主人公の見ている世界は、主人公の心の動きによって見え方が変わる。それを、加藤さんは真摯に書いている。特にデビュー作『ピンクとグレー』、『傘をもたない蟻たちは』収録の「にべもなく、よるべもなく」など、思春期~20代の若者の心を書くのが上手い。世界の中心が自分たちだと思っているような、そんな若者たち。
 加藤さんの描く女性はどこか記号的なところもあるのだが、世界が主人公の視点で回っているのだからそういう描写もアリなのかもしれないと思うこともある。あくまで主人公を中心に世界が展開しているので、主人公が重要視する人物以外は脇役にすぎないのでさほど描写されなくても納得がいく。
 渋谷という街であったり、テーマにしている映画があったり楽曲があったり、とても計算されて書かれているのに、それ以上にエモーショナルに響く部分があって、それはきっと加藤さんが感情に誠実で真摯な人間だからなのだろう。
 また、加藤さんの小説は「嗅覚」の描写が多い。
 『傘をもたない蟻たちは』を読んだときにはあまりいい匂いの印象がなく、ある種の生臭さを感じた。「染色」で何度か強調された川の匂い、「イガヌの雨」に出てきたイガヌの人を惑わすような匂い、「にべもなく、よるべもなく」で繰り返し主人公を悩ませるカビの匂いと捌いたアンコウの内臓の匂い、などなど。
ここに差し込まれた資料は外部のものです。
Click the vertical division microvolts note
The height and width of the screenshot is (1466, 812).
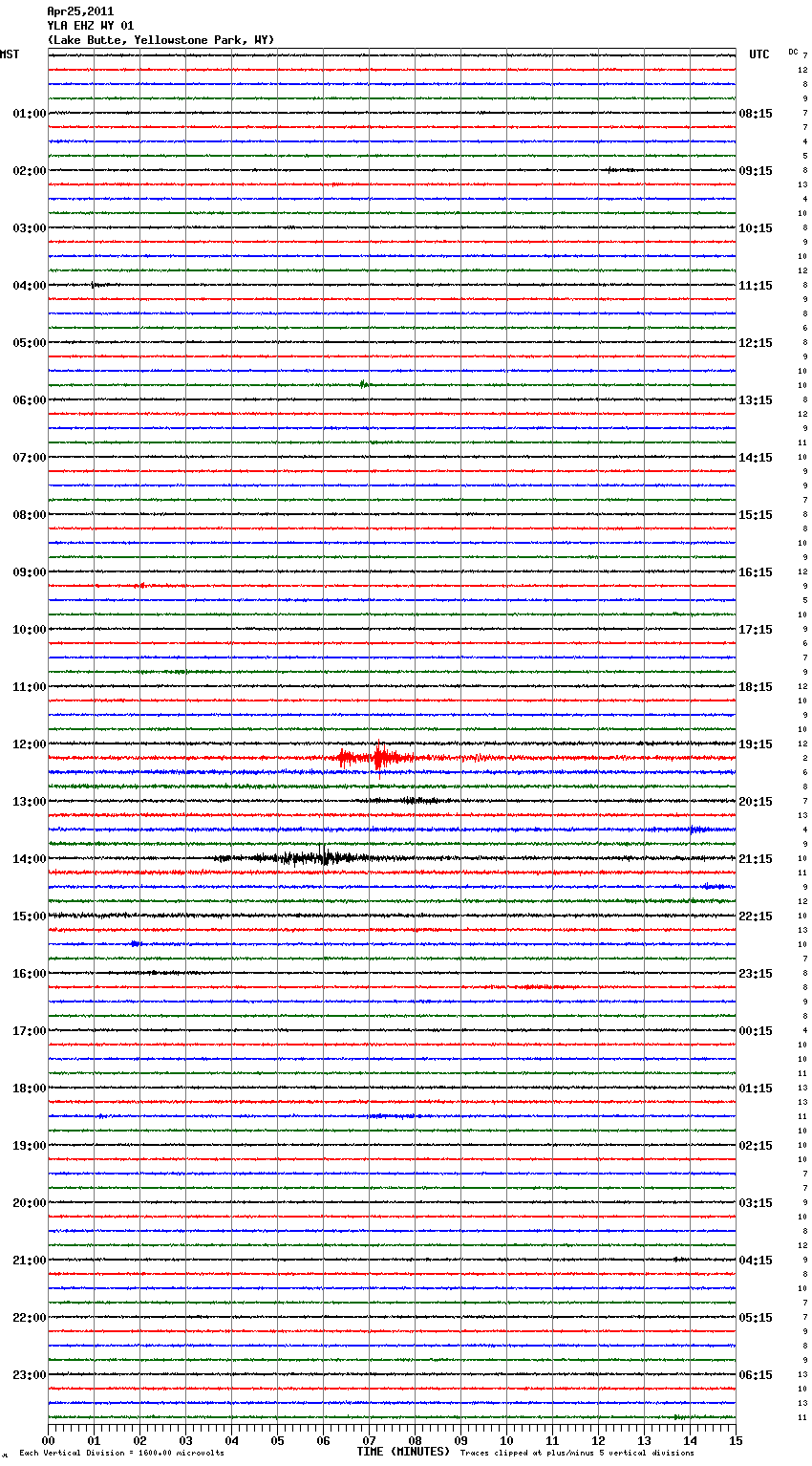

あまりいい匂いとはいえない描写が多くあった。おそらくはこれらの匂いの描写がその生臭さという印象に繋がっている。また、「生臭さ」という単語は人間が生きているいうことも中に含んでいるような気がするし(言葉から受ける勝手な印象かもしれない)、「性」にも同じことが言える(たぶん文字の印象も強いと思うけど)。私にとっては「生」と「性」はどちらも生臭さを帯びている。
 『傘をもたない蟻たちは』は、「いまを生きる人々の「生」と「性」を浮き彫りにする6編の物語」ということなので、この一冊がそこまで計算されているのなら加藤シゲアキという小説家は恐ろしいな!と思った。
 それから、「だいじなもの」では反対に、あたたかな未来を予感させる場面の直前に、キッチンから漂う夕食の匂いの描写がある。それもまた、匂いが効果的に使われている場面だと思った。もう一歩踏み込んで読むと、あたたかな未来を予感させながらも、木本が自分の居場所に気付けたことが果たして幸せなのか不幸なのか、という問題もあって若干の不穏さもあり、心の奥がそわそわするような感覚になる。
 加藤さんの小説から次はどんな匂いがするのか楽しみなところだ。

 

・終わらないイノセンス

 加藤さんの歌うパート10選(加藤シゲアキにこの歌詞歌わせた人に何かしらの賞をあげたい10選 - 来世はペンギンになりたい加藤シゲアキにこのフレーズ歌わせた人に何か贈りたい10選(PART2) - 来世はペンギンになりたい)をやるたびに「この歌詞の少年っぽさが…」という話をしている気がする。加藤さんは現在28歳で世間的にはアラサーと呼ばれる年代なのだが、加藤さんはどことなく少年っぽい。永遠の少年。たぶん加藤さんの心の中にはずっと少年が住んでいる。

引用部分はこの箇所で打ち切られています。